Conclusión: Para evitar la agitación social y los procesos incontrolables de insurrección, hay al menos dos ecuaciones que resolver.
Admitir que no se puede mantener la disociación entre liberalismo económico y liberalismo político porque el segundo es la salvaguarda del primero: ante la ausencia de cualquier control democrático, el régimen se vuelve autoritario y mafioso, y la rebelión se erige entonces como único mecanismo de reajuste de la trayectoria política. Inyectar dinero para el desarrollo social no concede inmunidad frente a los levantamientos. La apertura del campo político corre pareja con el reparto equitativo de las riquezas y de los dividendos del crecimiento. El régimen tunecino hacía hincapié en el liberalismo económico para ocultar el liberalismo político, pero la revuelta popular puso de manifiesto el fracaso de su empeño. No sólo de pan vive el hombre, se alimenta igualmente de cultura y libertad. El bienestar también es una cuestión de dignidad y libertad. A igualdad de desarrollo entre dos países, se escogerá aquel en el que haya más libertades.
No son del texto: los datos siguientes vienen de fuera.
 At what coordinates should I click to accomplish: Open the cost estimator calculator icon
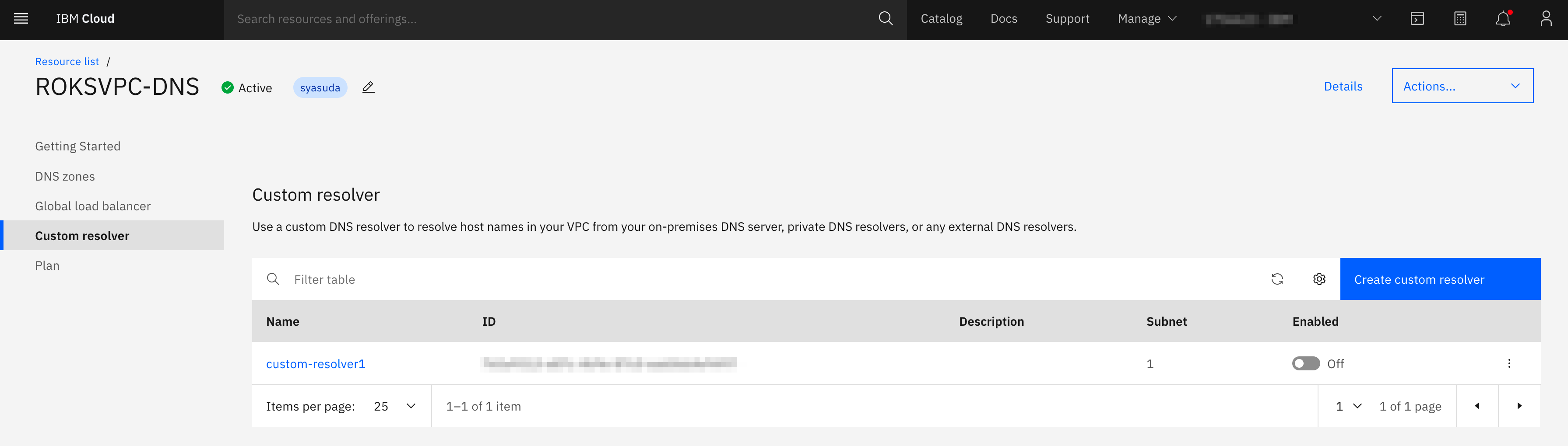pos(1459,19)
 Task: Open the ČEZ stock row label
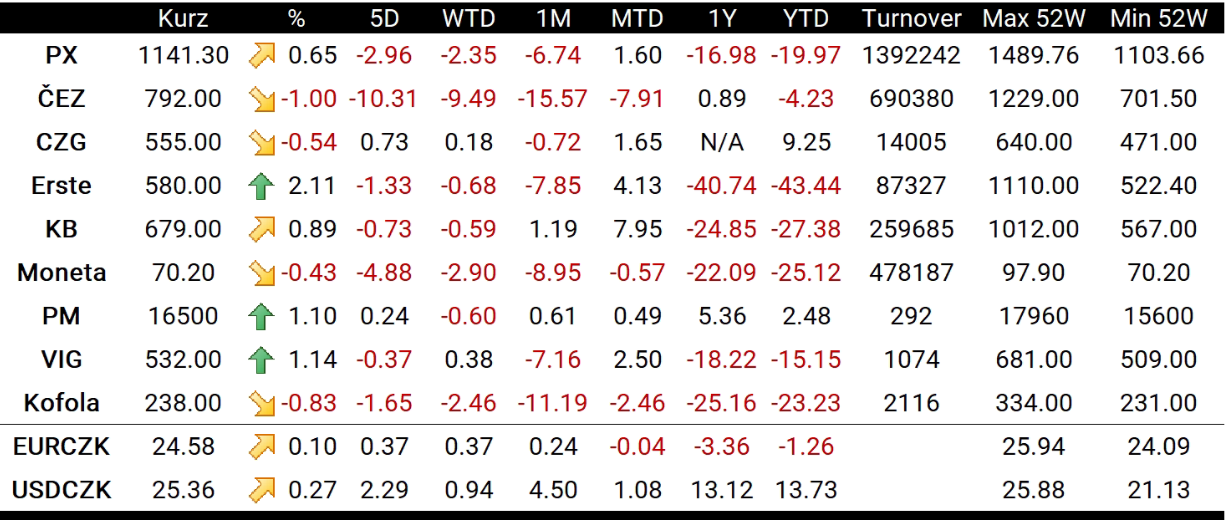pos(62,99)
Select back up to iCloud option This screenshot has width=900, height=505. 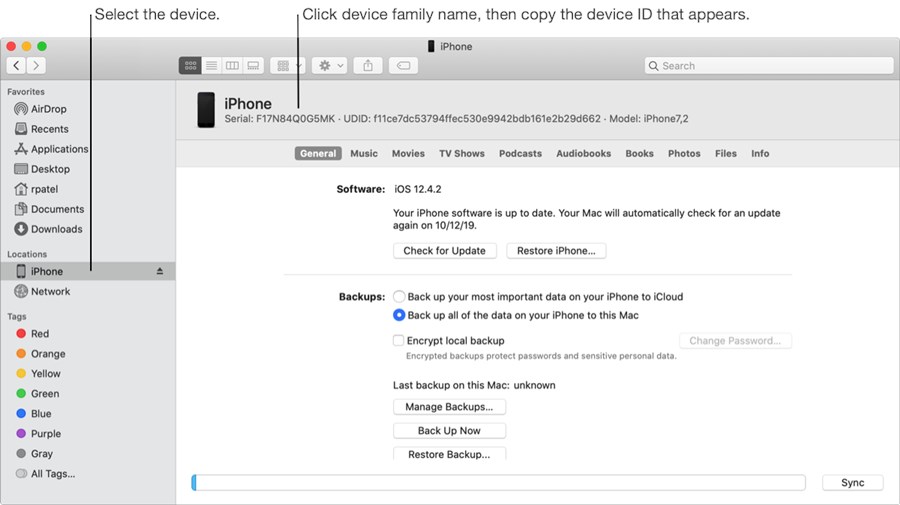399,297
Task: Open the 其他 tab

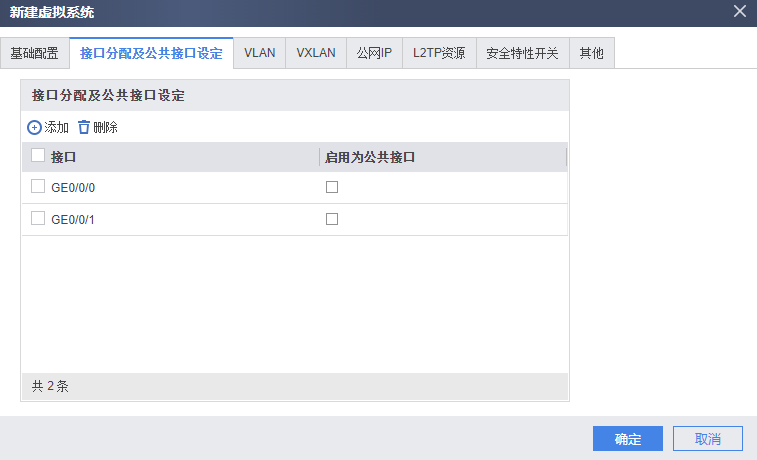Action: 591,54
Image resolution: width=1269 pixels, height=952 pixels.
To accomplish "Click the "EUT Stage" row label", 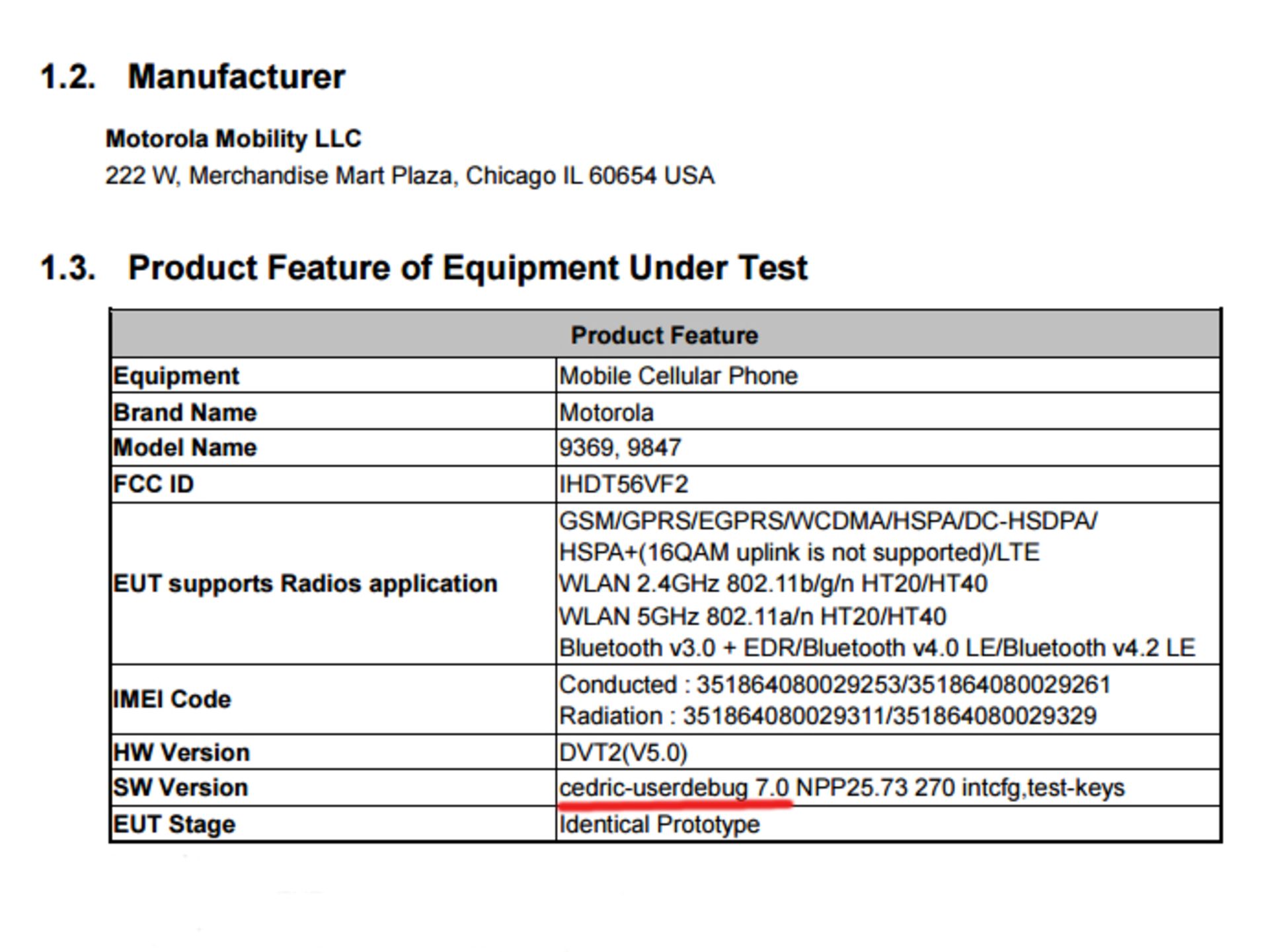I will (174, 824).
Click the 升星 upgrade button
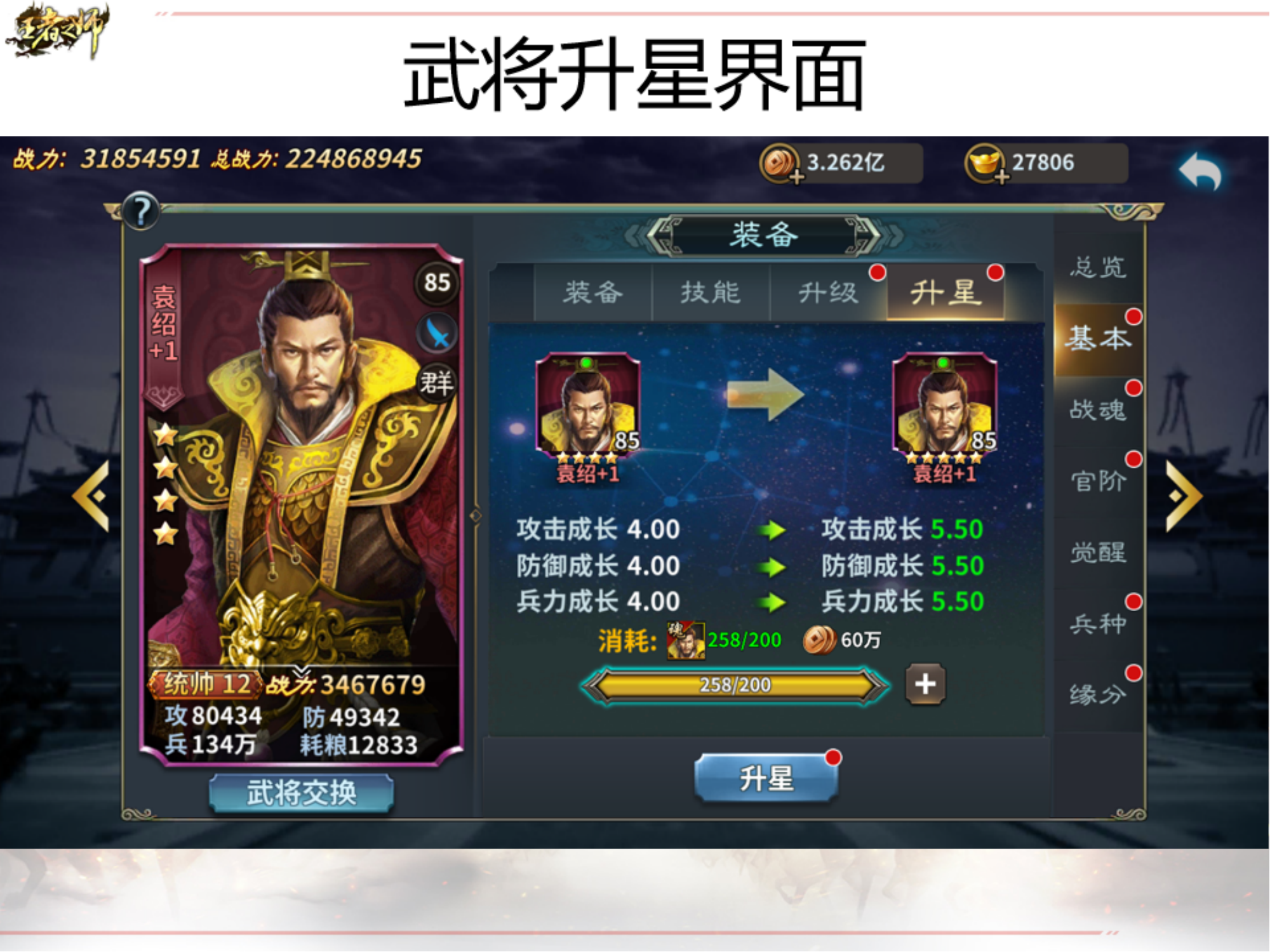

En ese sentido, la problemática de la migración continuará apareciendo aun en contextos de crecimiento sostenido. Se constata además que entre los candidatos a la migración clandestina hay multitud de personas que provienen de clases acomodadas.
Acabar con la opción euroamericana, que prefiere la estabilidad precaria, garantizada por regímenes autoritarios, a (la temida inestabilidad de) un proceso democrático que no controla. Al final, las potencias euroatlantistas no han tenido ni estabilidad ni democracia en la región. Además, si bien es cierto que la democracia no puede venir impuesta por agentes externos, lo cierto es que sí puede ser –y es– obstaculizada por dichos agentes, muy a pesar de su discurso ético.